Sosyal Medya Hakaret Tazminat Davası
Hakaret içerikli bir saldırıya uğrayan mağdur kişinin ceza davası yoluyla failin cezalandırılmasını talep etmekle birlikte hukuk davası açmak suretiyle tazminat talep etme hakkı da bulunmaktadır. Bu nedenle hakarete maruz kalan kimse ceza davasından bağımsız olarak kişilik haklarına saldırı sebebiyle tazminat davası da açabilir. Özellikle ceza davasının sonuçlanması halinde bu davam dosyası tazminat davası bakımından bir delil niteliği taşıyacaktır.
Ceza davaları ile ilgili olarak başlıklı yazımızı inceleyebilirsiniz.

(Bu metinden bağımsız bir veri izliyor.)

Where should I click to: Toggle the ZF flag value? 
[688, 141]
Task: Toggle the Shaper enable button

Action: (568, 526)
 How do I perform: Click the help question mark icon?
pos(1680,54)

Sosyal medya kullanımın yaygınlaşması ve kişilerle kurulan sosyal temasların ana platformu olması sebebiyle sosyal medya üzerinden hakaret suçları önemli bir başlık teşkil etmektedir. Bu konuda ceza davası ve hukuk davası yönüyle uzman avukatlarımızdan bilgi alabilir ve hukuki danışmanlık alabilirsiniz.

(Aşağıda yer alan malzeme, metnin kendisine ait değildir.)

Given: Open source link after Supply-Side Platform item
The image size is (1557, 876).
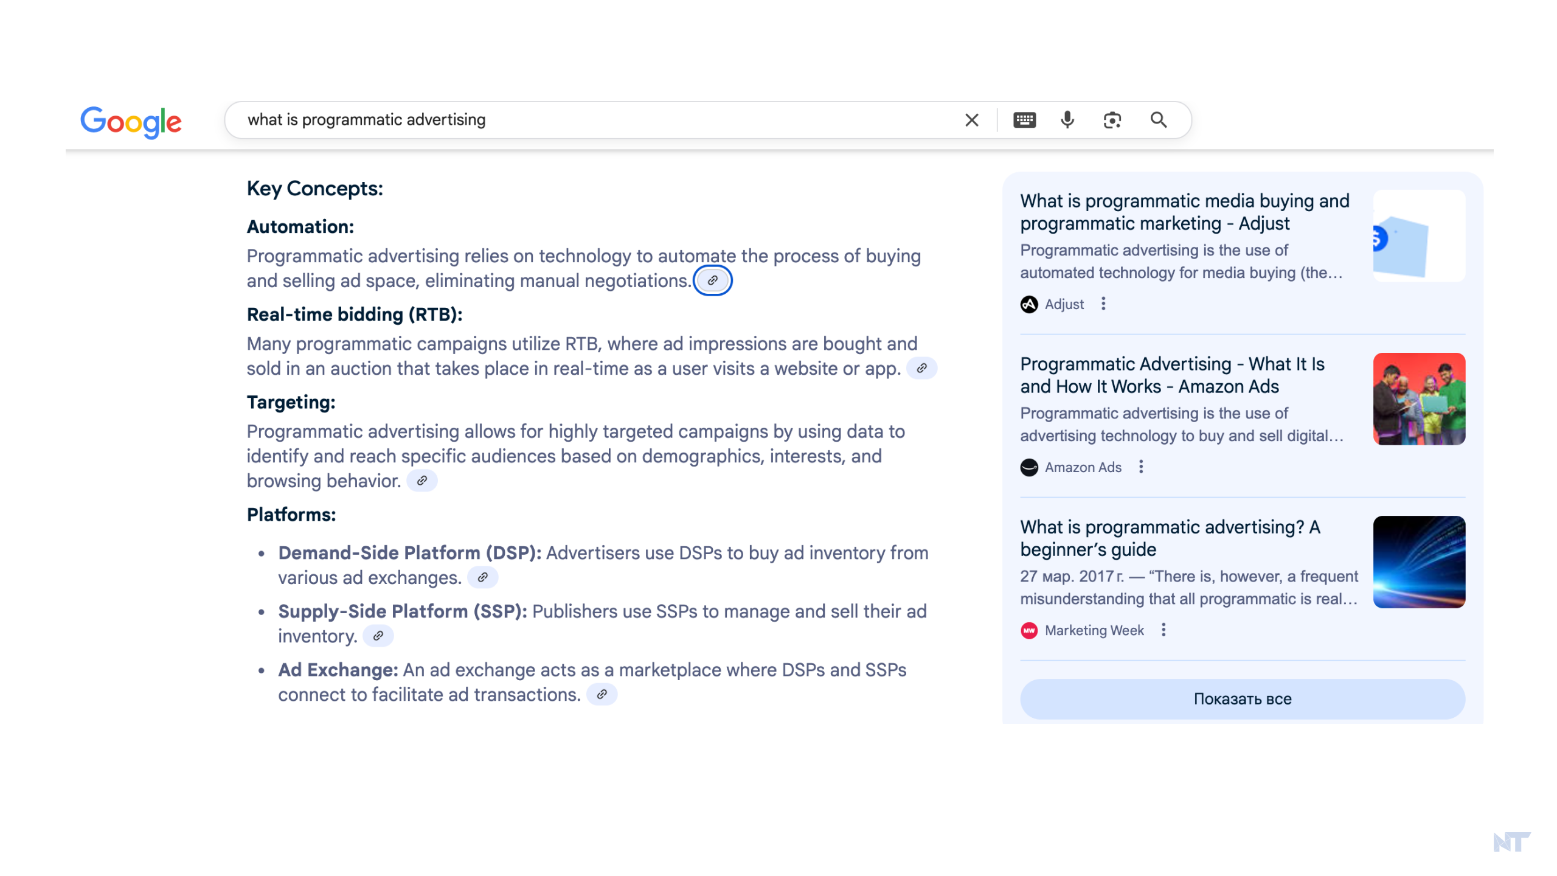Looking at the screenshot, I should click(x=378, y=636).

Sosyal medya, bireysel ifade özgürlüğünün en geniş alanlarından biri olsa da, hukuki sorumluluk doğuran bir platformdur. Her paylaşımın, “yazılı beyan” niteliğinde olduğunu unutmamak gerekir. Dijital ortamda yapılan hakaret fiilleri, sadece ceza yargılaması değil, aynı zamanda manevi tazminat ve KVKK kapsamındaki özel hayatın gizliliği ihlallerine de konu olabilir.
Sosyal medyada yapılan paylaşımlar “aleniyet” oluşturabilir.
Hakaret suçu için mağdurun belirlenebilir olması gerekir.
Deliller mutlaka hukuka uygun toplanmalıdır.
İfade özgürlüğü, hakaret hakkını kapsamaz.
Hukuki destek almak, hem mağdur hem fail açısından hak kayıplarını önler.
Hakaret davası açmadan önce sürecin doğru yürütülmesi ve hak kaybına uğranmaması için uzman bir avukattan hukuki destek alınması önemlidir.